Tuesday, May 05, 2009

If It Lurches Leftwards, the Grand Old Party Is History

Regarding all the talk going around about the G.O.P. having to move to the left to regain lost ground, David Limbaugh counters:

...It's true that a recent Washington Post/ABC News poll shows that only 21 percent of Americans now identify themselves as Republicans, compared with 35 percent as Democrats and 38 percent as independents. But there's a huge difference between party identification and ideological identification.

The bipartisan Battleground Poll, as recently as Aug. 20, 2008, revealed that 60 percent of Americans identify themselves as conservative and only 36 percent as liberal.


So it's the Republican Party that's in trouble, not conservatism.

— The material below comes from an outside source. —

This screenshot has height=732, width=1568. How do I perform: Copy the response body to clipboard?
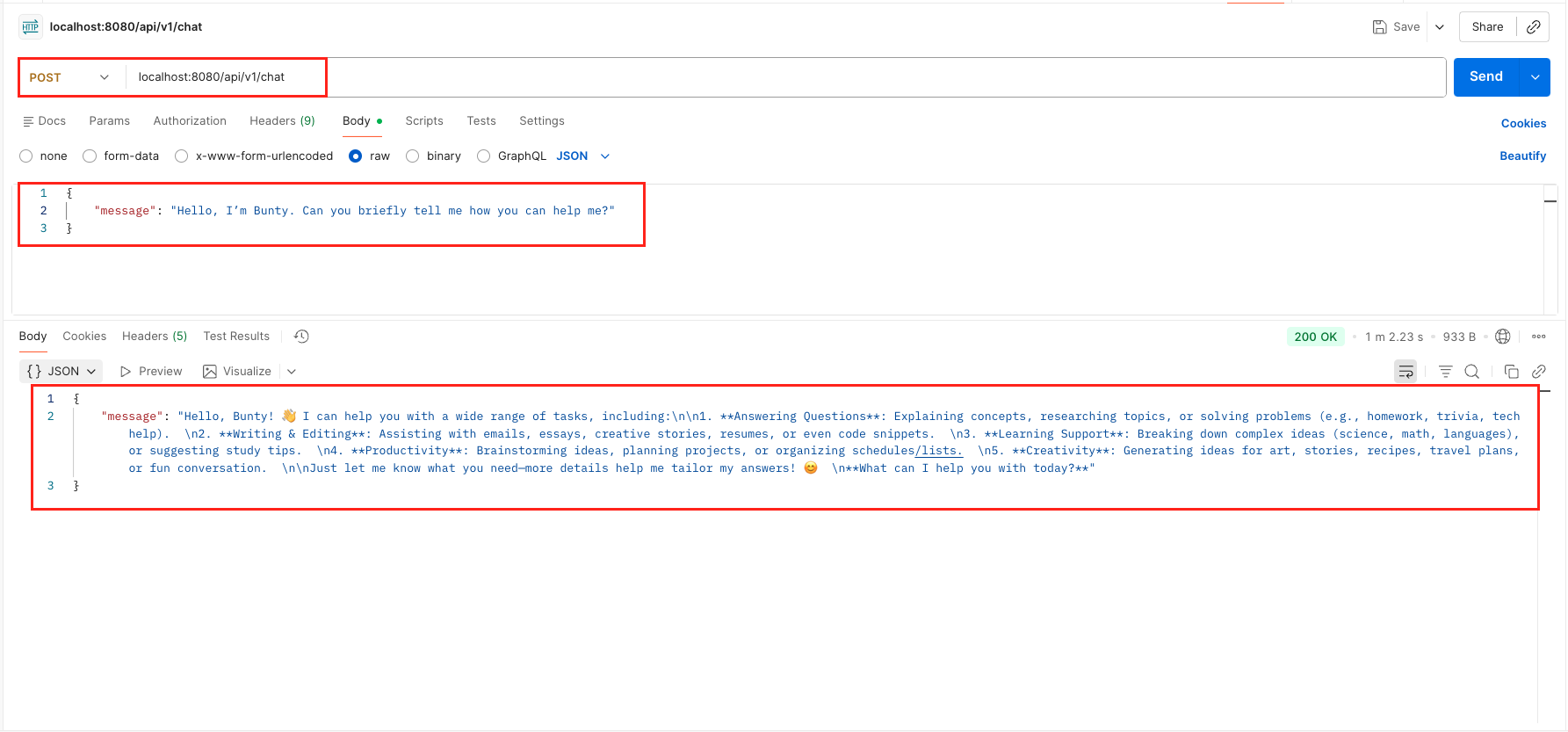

The GOP's shrinkage can't be because it's too conservative. George W. Bush, our most recent Republican president, was hardly an extreme conservative. His most outspoken critics today include wide swaths of conservatives who decried his failure to rein in federal spending and control illegal immigration, among other things.

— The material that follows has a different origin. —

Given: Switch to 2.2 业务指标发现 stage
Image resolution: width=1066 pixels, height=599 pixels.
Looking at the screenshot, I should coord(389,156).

And the GOP's 2008 presidential candidate, John McCain, was hardly a staunch conservative, either, lest he would never have been the liberal media's favorite Republican. McCain didn't lose because of any extreme conservatism. Nor did Obama win because he was honest about his liberalism, which he denied every time he was confronted about it...


No, the direction for numerical growth, renewed energy and practical ideas for the Republican party will not come from imitating the Carter/Clinton/Pelosi/Obama disaster, it will come from "conserving" the ideals of America's founding fathers.